* [Task to complete] Transcribe the entries below line for line, starting with the first line and stopping after the line that contains "coord(288,210)".

[Entries from a dataset]
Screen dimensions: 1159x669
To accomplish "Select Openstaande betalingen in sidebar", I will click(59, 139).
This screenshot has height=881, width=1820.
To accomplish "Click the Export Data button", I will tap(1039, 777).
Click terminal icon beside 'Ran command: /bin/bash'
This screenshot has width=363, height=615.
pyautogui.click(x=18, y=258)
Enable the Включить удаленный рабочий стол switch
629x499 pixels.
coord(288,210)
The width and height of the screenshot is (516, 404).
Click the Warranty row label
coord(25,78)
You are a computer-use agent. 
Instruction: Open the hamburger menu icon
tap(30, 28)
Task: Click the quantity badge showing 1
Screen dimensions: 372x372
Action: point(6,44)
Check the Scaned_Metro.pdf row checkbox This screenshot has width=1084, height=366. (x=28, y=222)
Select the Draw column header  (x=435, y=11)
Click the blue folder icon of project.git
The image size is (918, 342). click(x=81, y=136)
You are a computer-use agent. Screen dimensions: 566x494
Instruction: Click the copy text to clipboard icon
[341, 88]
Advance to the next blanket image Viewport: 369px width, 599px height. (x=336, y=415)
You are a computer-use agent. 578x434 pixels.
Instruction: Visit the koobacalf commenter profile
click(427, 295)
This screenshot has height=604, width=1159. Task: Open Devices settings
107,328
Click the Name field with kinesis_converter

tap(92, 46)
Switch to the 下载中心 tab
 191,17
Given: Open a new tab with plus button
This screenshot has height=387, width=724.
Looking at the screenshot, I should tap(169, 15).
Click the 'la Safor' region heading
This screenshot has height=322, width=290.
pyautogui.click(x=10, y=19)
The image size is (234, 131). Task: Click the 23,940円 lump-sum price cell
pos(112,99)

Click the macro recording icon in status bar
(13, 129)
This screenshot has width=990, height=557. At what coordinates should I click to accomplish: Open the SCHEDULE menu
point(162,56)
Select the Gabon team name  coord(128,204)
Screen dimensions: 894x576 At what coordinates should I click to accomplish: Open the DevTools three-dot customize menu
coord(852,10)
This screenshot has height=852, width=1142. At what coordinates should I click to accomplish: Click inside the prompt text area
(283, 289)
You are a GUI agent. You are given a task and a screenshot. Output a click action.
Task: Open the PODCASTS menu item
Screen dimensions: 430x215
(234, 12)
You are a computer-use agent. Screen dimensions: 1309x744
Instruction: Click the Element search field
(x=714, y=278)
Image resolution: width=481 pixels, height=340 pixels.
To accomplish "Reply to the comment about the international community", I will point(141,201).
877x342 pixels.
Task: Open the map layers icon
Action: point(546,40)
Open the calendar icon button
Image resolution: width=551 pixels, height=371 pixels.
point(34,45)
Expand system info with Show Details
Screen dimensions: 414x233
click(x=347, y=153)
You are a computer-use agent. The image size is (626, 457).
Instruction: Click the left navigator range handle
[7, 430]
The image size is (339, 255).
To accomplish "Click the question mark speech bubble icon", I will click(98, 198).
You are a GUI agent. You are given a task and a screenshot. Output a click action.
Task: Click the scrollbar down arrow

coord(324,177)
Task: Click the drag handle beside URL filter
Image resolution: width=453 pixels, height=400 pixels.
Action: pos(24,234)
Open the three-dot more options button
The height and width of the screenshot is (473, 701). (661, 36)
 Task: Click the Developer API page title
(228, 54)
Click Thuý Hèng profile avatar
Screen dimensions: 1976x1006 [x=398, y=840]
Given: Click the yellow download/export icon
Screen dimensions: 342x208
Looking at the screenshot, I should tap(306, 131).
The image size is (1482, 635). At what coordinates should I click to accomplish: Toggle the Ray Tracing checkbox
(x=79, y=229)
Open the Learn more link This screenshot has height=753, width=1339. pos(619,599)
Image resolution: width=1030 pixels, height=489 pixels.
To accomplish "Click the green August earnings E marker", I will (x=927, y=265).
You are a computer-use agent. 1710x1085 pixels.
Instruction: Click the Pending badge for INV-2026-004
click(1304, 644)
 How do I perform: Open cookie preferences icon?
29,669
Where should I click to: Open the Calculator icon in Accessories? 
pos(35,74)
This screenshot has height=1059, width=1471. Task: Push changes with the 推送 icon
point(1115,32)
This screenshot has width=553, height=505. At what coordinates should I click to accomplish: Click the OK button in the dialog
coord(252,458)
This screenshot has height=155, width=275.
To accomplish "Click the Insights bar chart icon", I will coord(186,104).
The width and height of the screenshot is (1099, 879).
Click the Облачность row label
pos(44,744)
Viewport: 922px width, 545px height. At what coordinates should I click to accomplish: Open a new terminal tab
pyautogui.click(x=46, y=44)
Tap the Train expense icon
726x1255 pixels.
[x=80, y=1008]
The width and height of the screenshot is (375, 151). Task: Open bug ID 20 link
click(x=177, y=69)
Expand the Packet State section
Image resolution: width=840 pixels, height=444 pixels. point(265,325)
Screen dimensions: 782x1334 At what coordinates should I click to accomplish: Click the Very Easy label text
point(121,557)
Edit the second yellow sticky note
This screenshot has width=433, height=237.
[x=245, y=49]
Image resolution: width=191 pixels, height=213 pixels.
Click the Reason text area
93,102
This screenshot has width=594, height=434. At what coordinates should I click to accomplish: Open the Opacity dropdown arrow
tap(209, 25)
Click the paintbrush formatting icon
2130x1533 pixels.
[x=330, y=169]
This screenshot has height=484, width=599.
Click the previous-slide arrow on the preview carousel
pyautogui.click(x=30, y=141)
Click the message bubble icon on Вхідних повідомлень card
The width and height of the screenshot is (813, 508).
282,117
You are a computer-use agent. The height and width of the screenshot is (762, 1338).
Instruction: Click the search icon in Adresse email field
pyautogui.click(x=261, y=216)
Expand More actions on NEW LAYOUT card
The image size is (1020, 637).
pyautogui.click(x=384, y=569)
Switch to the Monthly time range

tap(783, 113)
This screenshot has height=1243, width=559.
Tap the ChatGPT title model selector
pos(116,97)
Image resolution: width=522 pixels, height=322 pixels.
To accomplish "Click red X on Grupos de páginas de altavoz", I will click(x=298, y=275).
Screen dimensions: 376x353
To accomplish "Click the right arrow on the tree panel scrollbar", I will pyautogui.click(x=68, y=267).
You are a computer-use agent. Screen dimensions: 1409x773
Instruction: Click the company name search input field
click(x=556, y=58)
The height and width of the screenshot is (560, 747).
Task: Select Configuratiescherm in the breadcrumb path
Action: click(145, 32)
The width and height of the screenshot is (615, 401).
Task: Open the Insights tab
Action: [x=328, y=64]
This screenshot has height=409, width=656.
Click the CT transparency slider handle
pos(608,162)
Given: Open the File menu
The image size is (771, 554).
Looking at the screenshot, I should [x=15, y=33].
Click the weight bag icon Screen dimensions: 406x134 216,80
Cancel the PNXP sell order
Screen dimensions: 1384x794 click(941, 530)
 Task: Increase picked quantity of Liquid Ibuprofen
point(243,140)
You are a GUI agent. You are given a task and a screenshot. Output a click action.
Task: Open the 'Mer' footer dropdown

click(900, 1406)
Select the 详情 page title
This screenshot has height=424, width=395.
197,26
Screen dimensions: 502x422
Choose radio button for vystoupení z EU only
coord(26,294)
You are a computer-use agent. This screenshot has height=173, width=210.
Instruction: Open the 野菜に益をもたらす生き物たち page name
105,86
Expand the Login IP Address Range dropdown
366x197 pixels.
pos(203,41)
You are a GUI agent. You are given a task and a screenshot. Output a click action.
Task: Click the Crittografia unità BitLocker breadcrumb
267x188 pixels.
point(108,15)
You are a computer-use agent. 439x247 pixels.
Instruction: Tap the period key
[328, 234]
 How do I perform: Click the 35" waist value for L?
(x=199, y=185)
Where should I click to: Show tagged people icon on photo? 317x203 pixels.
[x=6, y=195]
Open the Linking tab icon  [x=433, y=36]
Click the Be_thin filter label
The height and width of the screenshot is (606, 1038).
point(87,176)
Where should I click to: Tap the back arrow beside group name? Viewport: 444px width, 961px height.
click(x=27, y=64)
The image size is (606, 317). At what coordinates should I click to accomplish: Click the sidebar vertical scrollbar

* [Task solution]
Screen dimensions: 1159x669
To accomplish "Select Openstaande betalingen in sidebar", I will click(59, 139).
This screenshot has height=881, width=1820.
To accomplish "Click the Export Data button", I will tap(1039, 777).
Click terminal icon beside 'Ran command: /bin/bash'
This screenshot has width=363, height=615.
pyautogui.click(x=18, y=258)
Enable the Включить удаленный рабочий стол switch
629x499 pixels.
coord(288,210)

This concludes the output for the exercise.